EXTRAIT PRÉSENTÉ →
━━━━━━━━━━━━━━━━
Les meilleures formations pour apprendre le Blues à la guitare
Les principales gammes Blues
La Gamme pentatonique
La gamme pentatonique est intimement associée au Blues. Ou plutôt, 3 gammes pentatoniques : la pentatonique mineure, la pentatonique Blues et la pentatonique majeure.
La gamme pentatonique mineure
La gamme pentatonique mineure est une valeur sûre en Blues : jouée dans la tonalité du morceau, elle sonne sur tous les accords de la grille. Pas besoin donc de trop vous prendre la tête sur les changements d’accords, il vous suffit de dérouler votre chorus en improvisant sur les positions de penta mineure, et vous ferez mouche !
La gamme pentatonique Blues
La gamme pentatonique Blues est, comme son nom l’indique, la gamme par excellence pour sonner Blues. Il s’agit tout simplement de la gamme pentatonique mineure à laquelle on ajoute la quinte bémol, également appelée quinte diminuée ou Blue note, qui apporte une dissonance particulièrement appréciée dans ce style.
Si on veut être tatillons, la penta Blues est donc en réalité une gamme hexatonique (contenant six notes). Mais elle est jouée comme une extension de la penta mineure, et est donc considérée comme faisant partie de la famille des gammes pentatoniques.
━━━━━━━━━━━━━━━━
DONNÉES ENREGISTRÉES →
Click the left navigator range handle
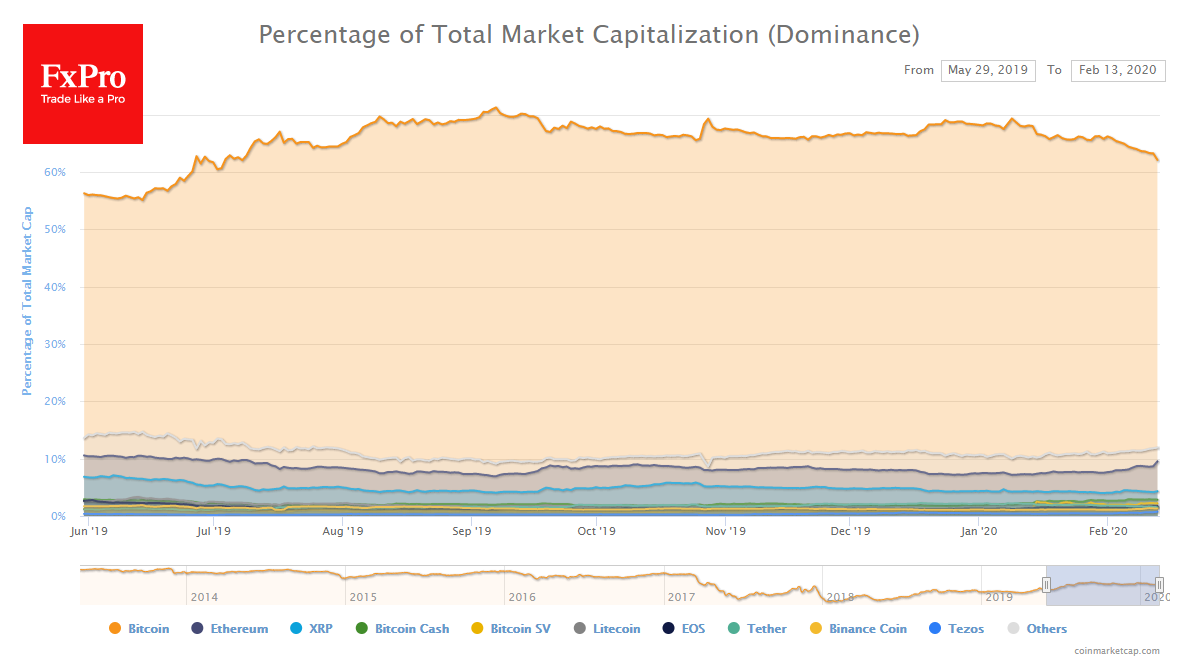1195x660 pixels. [1046, 585]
━━━━━━━━━━━━━━━━
LISTE DES TÂCHES →
- A) Dressez la liste des gammes pentatoniques que l'extrait associe au Blues.
- B) Prélevez dans l'extrait la portion qui va de « Les meilleures formations » jusqu'à « la pentatonique majeure. » inclus, sans y apporter la moindre modification.
Les données figurant ci-dessus constituent un matériau distinct de l'extrait.

LES RÉPONSES →
- A) la pentatonique mineure, la pentatonique Blues, la pentatonique majeure

- B)
Les meilleures formations pour apprendre le Blues à la guitare
Les principales gammes Blues
La Gamme pentatonique
La gamme pentatonique est intimement associée au Blues. Ou plutôt, 3 gammes pentatoniques : la pentatonique mineure, la pentatonique Blues et la pentatonique majeure.